Written exercise 1 → Extract the passage of the semantic support text between "The substrate's D.production" and "terms it SemSupWord).", inclusive, copying it word for word.
+++ Supplied text +++
Semantic support for coordinate j of the form vector predicted from meaning vector s: semSup D s j = D.production s j.

The substrate's D.production s j already provides this directly; the named binding makes the cross-paper concept (paper §3.1 eq. 1 of @cite{saito-tomaschek-baayen-2025}; the per-triphone support of @cite{gahl-baayen-2024} §3.4) grep-able.

Equations

• Theories.Processing.Lexical.Discriminative.semSup D s j = D.production s j

def Theories.Processing.Lexical.Discriminative.semSupWord {n d : ℕ} (D : LinearDiscriminativeLexicon ℝ (FormVec n) (MeaningVec d)) (s : MeaningVec d) (js : List (Fin n)) : ℝ

Word-level semantic support — the sum of semSup over a word's component form coordinates. In the consumer studies' triphone- based form representation, this is the sum over the word's component triphones (paper §3.4 of @cite{gahl-baayen-2024} terms this Semantic Support for Form; paper §3.1 eq. 2 of @cite{saito-tomaschek-baayen-2025} terms it SemSupWord).
+++ Record set +++
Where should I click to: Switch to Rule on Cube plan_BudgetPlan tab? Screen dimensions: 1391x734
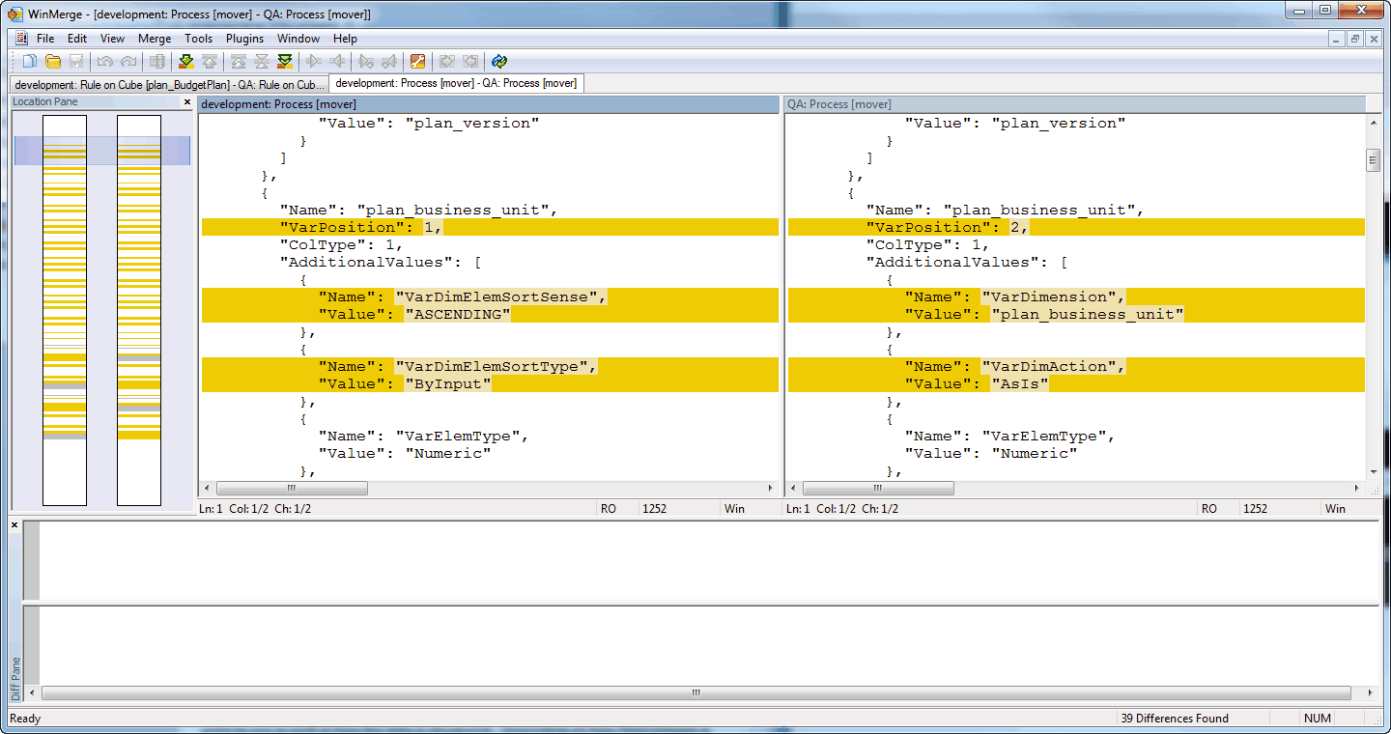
+++
+++ Record set +++
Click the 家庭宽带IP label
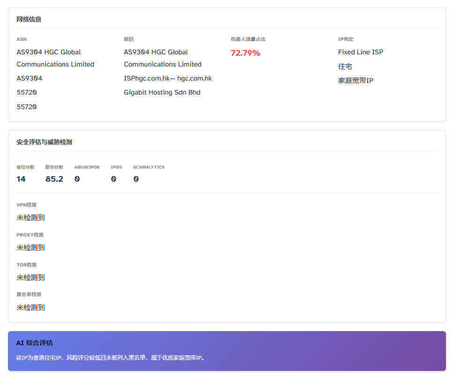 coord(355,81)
+++
+++ Record set +++
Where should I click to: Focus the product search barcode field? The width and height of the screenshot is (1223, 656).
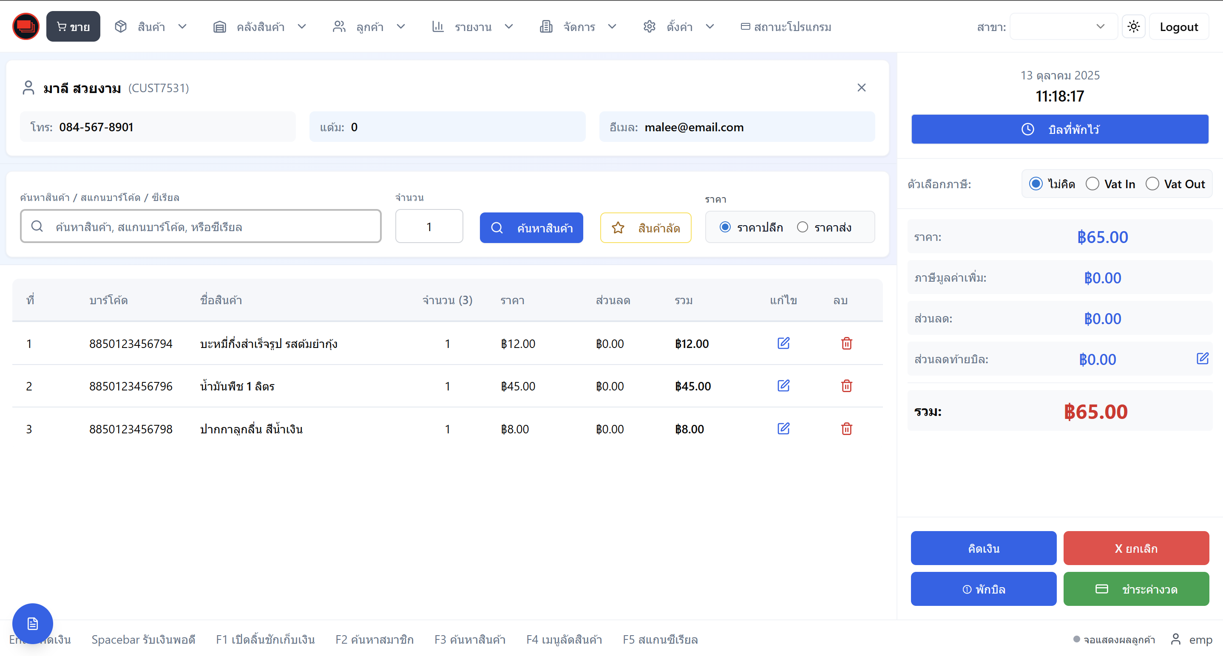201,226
+++
Written exercise 2 → Pick out every line of the entries that contains the word "should" and copy each one.

Correct output 1 →
The substrate's D.production s j already provides this directly; the named binding makes the cross-paper concept (paper §3.1 eq. 1 of @cite{saito-tomaschek-baayen-2025}; the per-triphone support of @cite{gahl-baayen-2024} §3.4) grep-able.

Equations

• Theories.Processing.Lexical.Discriminative.semSup D s j = D.production s j

def Theories.Processing.Lexical.Discriminative.semSupWord {n d : ℕ} (D : LinearDiscriminativeLexicon ℝ (FormVec n) (MeaningVec d)) (s : MeaningVec d) (js : List (Fin n)) : ℝ

Word-level semantic support — the sum of semSup over a word's component form coordinates. In the consumer studies' triphone- based form representation, this is the sum over the word's component triphones (paper §3.4 of @cite{gahl-baayen-2024} terms this Semantic Support for Form; paper §3.1 eq. 2 of @cite{saito-tomaschek-baayen-2025} terms it SemSupWord).

Correct output 2 →
Where should I click to: Switch to Rule on Cube plan_BudgetPlan tab? Screen dimensions: 1391x734
Where should I click to: Focus the product search barcode field? The width and height of the screenshot is (1223, 656).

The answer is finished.